### PROBLEM REQUIREMENTS
Copy every line of the records that includes the word "table".
WORKING DATA Start Marker
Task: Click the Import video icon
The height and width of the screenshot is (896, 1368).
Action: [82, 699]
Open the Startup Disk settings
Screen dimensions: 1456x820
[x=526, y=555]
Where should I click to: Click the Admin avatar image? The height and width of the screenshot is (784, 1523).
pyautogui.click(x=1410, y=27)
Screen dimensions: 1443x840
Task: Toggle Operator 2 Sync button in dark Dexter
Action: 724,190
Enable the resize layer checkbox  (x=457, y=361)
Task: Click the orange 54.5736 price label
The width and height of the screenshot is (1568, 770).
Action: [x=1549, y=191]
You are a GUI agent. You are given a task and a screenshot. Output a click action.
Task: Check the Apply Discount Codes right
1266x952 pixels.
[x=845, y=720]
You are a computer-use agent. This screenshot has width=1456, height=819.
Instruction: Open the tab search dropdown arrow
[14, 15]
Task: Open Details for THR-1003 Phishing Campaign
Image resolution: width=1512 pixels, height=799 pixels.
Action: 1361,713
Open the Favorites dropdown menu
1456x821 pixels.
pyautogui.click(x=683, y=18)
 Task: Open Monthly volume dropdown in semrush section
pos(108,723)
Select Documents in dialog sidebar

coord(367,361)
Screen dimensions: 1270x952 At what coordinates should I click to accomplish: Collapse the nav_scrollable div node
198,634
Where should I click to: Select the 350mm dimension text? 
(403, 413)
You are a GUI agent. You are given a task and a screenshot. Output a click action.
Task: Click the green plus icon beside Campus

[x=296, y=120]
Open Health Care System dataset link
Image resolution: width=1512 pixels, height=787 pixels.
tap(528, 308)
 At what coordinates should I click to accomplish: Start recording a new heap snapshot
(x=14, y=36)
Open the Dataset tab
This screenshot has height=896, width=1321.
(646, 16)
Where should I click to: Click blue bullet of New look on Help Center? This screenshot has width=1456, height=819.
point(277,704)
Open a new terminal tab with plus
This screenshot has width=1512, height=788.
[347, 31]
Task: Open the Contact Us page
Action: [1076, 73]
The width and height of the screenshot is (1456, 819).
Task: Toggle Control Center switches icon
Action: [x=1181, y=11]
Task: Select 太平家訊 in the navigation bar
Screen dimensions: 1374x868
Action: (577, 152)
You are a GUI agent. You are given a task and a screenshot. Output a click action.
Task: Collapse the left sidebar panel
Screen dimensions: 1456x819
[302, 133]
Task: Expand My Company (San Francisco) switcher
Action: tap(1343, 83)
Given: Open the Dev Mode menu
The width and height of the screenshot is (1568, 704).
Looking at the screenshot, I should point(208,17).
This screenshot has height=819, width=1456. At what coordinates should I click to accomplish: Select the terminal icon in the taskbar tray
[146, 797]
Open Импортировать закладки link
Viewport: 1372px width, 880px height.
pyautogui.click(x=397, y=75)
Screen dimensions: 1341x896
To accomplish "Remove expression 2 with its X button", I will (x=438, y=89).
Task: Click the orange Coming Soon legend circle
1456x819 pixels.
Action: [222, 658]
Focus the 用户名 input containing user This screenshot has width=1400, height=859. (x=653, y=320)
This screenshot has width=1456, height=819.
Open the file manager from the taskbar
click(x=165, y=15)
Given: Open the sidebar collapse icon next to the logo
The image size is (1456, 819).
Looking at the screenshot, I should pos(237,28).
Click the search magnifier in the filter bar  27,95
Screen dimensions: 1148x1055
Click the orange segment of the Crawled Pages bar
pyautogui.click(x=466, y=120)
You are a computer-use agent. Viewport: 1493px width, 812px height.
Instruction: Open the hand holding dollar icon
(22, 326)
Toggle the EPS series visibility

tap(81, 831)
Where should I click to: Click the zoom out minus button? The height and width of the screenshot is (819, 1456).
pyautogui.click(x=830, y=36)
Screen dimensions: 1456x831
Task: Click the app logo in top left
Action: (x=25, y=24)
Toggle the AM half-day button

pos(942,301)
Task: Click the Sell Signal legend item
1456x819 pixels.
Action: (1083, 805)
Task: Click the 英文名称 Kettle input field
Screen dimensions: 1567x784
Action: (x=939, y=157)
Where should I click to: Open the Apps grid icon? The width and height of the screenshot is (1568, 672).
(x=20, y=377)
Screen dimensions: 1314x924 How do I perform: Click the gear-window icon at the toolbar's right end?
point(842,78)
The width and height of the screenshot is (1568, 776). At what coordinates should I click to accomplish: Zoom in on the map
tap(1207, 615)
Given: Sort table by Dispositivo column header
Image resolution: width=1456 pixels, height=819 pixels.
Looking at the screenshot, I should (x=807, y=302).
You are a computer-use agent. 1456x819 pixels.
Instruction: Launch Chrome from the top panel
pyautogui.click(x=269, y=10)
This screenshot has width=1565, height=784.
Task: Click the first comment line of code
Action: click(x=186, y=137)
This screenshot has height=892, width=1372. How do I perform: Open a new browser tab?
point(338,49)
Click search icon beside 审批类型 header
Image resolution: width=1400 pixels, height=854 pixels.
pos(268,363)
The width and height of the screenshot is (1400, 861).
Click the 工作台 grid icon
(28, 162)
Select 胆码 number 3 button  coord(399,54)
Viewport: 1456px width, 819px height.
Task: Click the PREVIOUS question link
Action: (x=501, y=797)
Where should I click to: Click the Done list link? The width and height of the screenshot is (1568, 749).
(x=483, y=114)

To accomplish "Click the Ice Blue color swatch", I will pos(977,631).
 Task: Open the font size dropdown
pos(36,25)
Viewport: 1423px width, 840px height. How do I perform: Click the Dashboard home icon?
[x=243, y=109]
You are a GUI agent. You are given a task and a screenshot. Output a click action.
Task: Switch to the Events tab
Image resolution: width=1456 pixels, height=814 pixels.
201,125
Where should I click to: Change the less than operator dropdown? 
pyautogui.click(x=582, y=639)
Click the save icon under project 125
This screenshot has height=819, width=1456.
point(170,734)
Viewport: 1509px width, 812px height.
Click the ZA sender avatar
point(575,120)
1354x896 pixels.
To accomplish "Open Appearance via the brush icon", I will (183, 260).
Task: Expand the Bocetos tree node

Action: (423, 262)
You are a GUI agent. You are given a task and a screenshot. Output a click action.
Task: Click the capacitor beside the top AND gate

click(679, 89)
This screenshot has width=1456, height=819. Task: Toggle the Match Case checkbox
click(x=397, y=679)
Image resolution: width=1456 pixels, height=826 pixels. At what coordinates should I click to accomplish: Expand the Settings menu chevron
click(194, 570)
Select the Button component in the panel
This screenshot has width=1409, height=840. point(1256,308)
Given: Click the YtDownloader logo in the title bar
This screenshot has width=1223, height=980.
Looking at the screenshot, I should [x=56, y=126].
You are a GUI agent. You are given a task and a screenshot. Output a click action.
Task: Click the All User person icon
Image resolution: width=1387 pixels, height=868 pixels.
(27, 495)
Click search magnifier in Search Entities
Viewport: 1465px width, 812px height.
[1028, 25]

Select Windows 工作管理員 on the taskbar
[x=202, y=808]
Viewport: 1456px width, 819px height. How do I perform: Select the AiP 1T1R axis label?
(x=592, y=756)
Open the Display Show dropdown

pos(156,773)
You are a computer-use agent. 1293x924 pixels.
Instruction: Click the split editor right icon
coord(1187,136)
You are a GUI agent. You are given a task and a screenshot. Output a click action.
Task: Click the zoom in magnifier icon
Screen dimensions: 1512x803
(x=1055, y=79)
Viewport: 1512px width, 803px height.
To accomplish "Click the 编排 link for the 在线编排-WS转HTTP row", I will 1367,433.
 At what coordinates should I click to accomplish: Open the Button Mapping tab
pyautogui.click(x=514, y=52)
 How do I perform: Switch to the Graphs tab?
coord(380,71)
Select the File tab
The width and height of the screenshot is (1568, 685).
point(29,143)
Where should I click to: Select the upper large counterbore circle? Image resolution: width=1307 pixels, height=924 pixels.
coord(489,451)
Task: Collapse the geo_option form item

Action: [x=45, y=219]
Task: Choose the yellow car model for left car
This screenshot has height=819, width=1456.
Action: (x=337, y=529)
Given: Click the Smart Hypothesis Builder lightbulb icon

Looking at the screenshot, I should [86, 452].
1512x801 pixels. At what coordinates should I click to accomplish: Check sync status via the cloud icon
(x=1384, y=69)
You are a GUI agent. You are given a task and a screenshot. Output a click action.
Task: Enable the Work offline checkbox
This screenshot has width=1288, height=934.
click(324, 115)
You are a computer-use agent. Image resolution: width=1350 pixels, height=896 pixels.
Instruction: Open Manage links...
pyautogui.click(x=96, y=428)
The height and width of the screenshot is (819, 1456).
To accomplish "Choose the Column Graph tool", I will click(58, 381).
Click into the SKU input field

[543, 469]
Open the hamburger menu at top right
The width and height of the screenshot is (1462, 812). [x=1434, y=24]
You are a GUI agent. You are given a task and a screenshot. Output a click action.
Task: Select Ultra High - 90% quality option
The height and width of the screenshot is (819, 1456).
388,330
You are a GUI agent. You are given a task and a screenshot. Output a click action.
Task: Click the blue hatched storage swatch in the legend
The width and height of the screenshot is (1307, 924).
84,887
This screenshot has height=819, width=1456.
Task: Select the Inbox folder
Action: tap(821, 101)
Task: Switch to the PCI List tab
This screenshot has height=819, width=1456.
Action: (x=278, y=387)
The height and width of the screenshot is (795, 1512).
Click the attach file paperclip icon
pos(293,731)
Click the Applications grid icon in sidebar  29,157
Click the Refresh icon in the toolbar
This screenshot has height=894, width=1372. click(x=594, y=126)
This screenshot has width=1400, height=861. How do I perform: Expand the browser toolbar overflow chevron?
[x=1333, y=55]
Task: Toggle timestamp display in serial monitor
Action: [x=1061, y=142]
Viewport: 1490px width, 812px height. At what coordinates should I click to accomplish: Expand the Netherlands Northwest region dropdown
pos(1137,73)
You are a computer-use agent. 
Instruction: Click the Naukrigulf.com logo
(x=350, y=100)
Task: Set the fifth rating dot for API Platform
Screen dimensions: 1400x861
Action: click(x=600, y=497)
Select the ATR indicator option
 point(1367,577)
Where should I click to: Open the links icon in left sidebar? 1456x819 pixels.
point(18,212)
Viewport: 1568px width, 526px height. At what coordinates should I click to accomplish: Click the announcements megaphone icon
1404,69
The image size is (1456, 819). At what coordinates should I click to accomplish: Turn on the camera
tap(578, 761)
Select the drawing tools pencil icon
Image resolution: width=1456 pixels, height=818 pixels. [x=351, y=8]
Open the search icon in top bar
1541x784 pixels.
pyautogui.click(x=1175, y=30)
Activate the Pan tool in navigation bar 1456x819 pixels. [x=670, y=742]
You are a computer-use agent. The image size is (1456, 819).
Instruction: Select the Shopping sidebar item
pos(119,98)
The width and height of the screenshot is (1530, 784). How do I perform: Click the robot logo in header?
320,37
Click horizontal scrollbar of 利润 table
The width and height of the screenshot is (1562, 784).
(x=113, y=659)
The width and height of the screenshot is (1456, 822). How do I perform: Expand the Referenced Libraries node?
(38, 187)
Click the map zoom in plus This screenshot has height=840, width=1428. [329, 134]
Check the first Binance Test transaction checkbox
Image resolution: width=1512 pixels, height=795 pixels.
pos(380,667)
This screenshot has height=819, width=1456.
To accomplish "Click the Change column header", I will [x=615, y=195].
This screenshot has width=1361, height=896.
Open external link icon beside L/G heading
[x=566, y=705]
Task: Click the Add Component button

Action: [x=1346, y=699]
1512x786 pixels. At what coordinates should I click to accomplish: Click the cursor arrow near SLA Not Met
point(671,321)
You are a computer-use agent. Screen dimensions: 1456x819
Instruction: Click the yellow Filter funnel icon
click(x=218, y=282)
WORKING DATA End Marker
### ANSWER TO THE PROBLEM
Given: Sort table by Dispositivo column header
Click horizontal scrollbar of 利润 table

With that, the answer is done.